In random effects meta-analysis, before the pandemic, the pooled estimate of prevalence of EDS was 17.9% (95% CI 15.2%–20.7%) and during the pandemic 25.1% (95% CI 20.7–29.5%) (Fig. 1) The prevalence of ETFS before the pandemic was also high 15.4% overall (95% CI 12.6%–17.5%), especially in Brazil (25.4%), followed by Norway (21.9%), and Austria (20.4%) that increased greatly during the pandemic in most countries with an overall prevalence of 20.1%. The prevalence of fatigue before the pandemic was similarily high, ranging from 10.1% in the Jilin region in China to 27.6% in Brazil, and 19.4% overall (95% CI 16.8%–22.0%). The prevalence of fatigue also increased to 28.3% (95% CI 24.0%–32.7%) during the pandemic, especially in the UK and Poland being above 40% in these countries. The increase in the EQS was proportionally largest, from pooled estimate of 1.55% (95% CI 1.1–2.0%) before the pandemic to 4.9% (95% CI 3.6%–6.2%) during the pandemic with an increase in every country, particularly in Brazil, the USA, and Canada.

Fig. 1.

Fig. 1

Forest plot for prevalence of A. Excessive daytime sleepiness (EDS). B. Fatigue, C. Excessive quantity of sleep (EQS, ≥9 h sleep per night, associated with EDS or fatigue) and D. Excessive tendency to fall asleep (ETFS) across participating countries before and during the COVID-19 pandemic.
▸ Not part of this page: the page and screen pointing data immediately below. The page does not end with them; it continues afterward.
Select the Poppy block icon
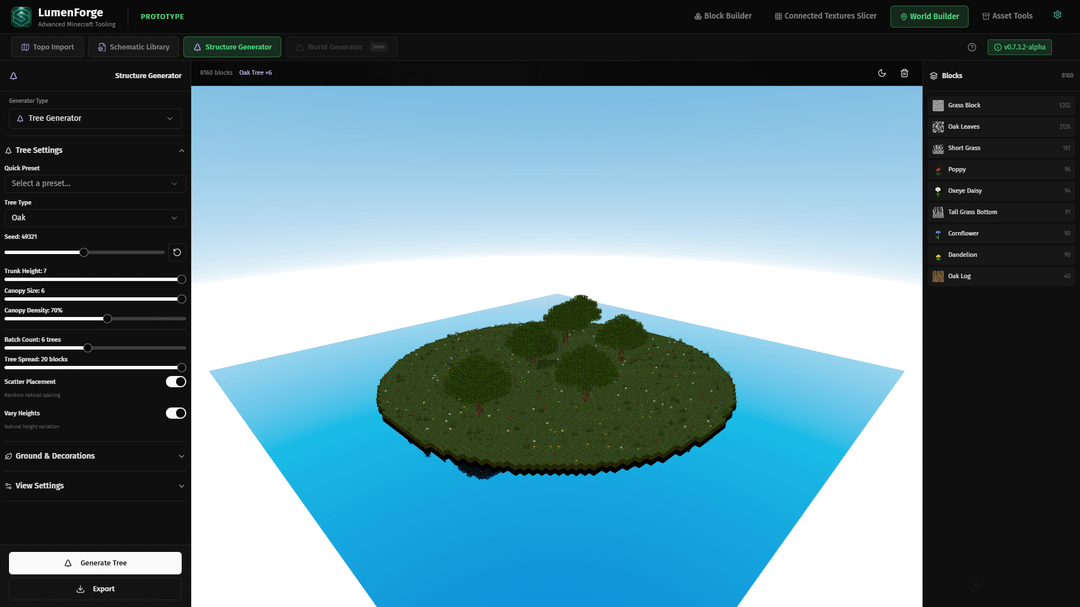point(938,170)
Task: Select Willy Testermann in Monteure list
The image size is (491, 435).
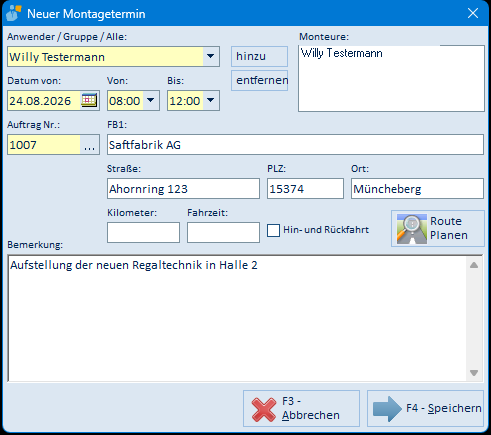Action: 342,53
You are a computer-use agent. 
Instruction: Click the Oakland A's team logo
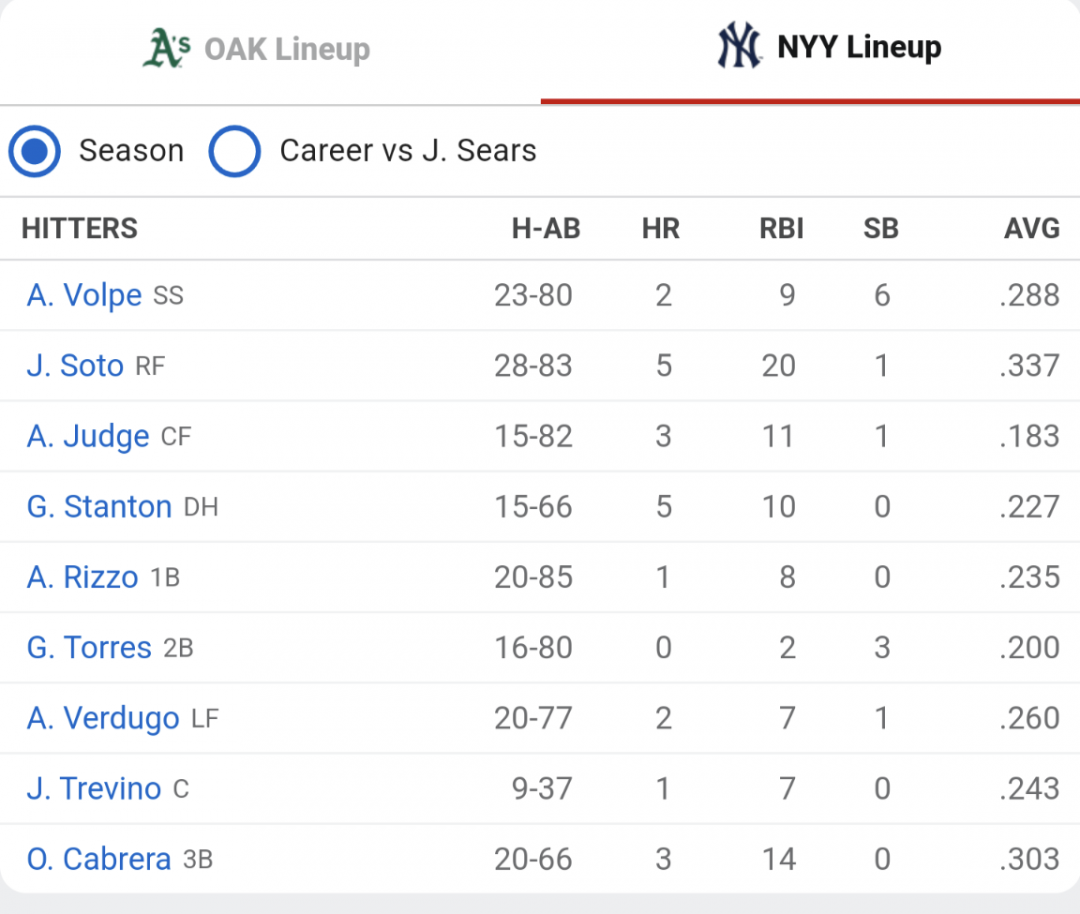167,48
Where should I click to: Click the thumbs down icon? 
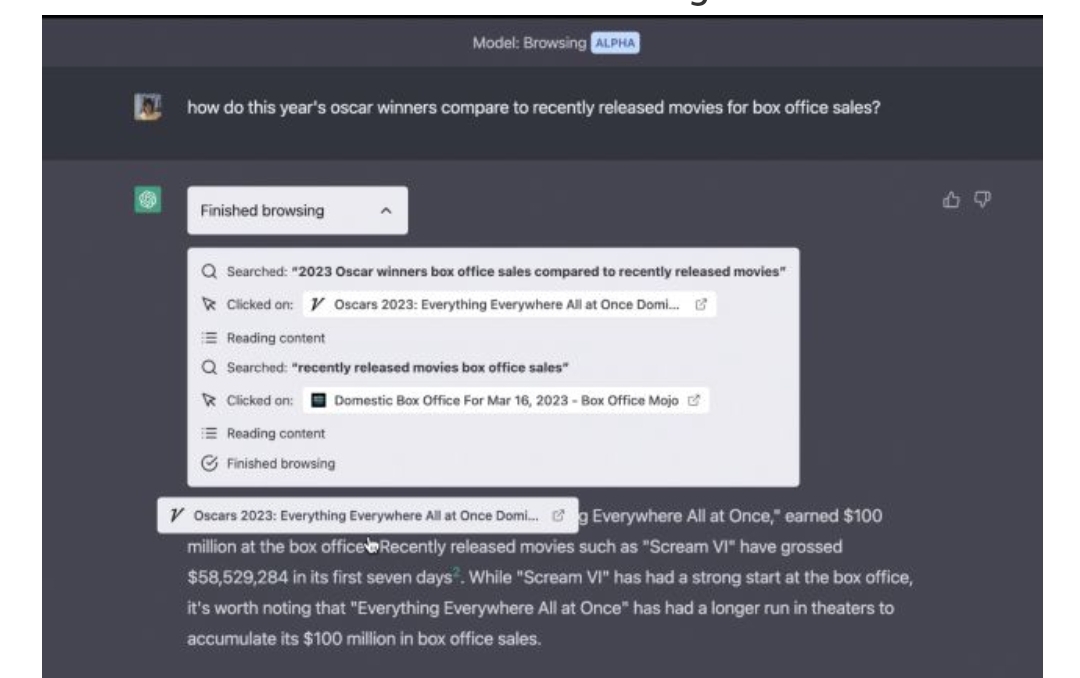[x=982, y=201]

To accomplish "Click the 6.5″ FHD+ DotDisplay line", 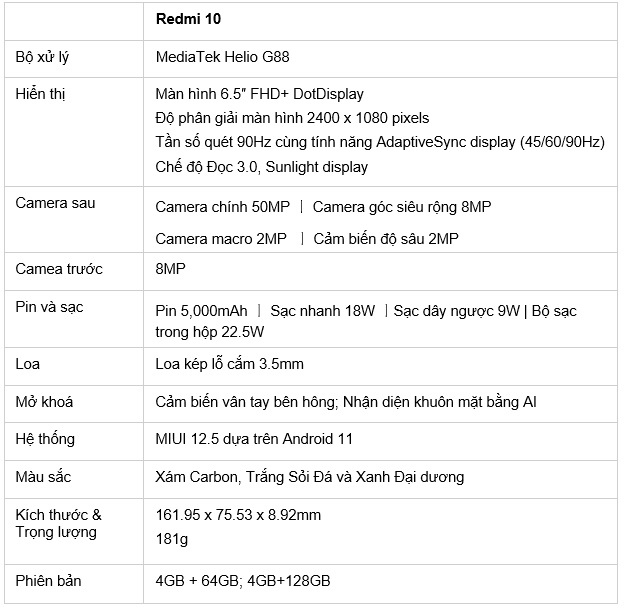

The frequency of EDS, ETFS, EQS, and fatigue is higher in participants who had a COVID-19 twice as much, on average, as non-infected participants (Fig. 2). For instance, EDS increased in 22.6% of subjects with COVID-19 compared to 10.6% in those without (p < .001). The differences in increase in EDS, ETFS, EQS, and fatigue between subjects with and without COVID-19 were 12.0%, 16.9%, 7.3%, and 16.4%, respectively (p < .001). Decreases in any of the four symptoms were rare, and did not differ by the presence or absence of COVID-19 infection.

At the baseline, before the pandemic, we found moderate association between EDS and fatigue (τb = 0.520, p < .001), and with EDS and ETFS (τb = 0.393, p < .001). Fatigue had moderate association with ETFS (τb = 0.342, p < .001). EQS had only a weak association with EDS (τb = 0.158), fatigue (τb = 0.163), and ETFS (τb = 0.086, p < .001 in all comparisons). We found a strong association between change in EDS and fatigue during the pandemic (τb = 0.501), and a moderate association between change in EDS and ETFS (τb = 0.375), and a moderate association between change in ETFS and fatigue (τb = 0.346, p < .001 in all comparisons). Change in EQS had weak correlation with EDS (τb = 0.178), fatigue (τb = 0.173), and ETFS (τb = 0.0.914, p < .001 in all comparisons).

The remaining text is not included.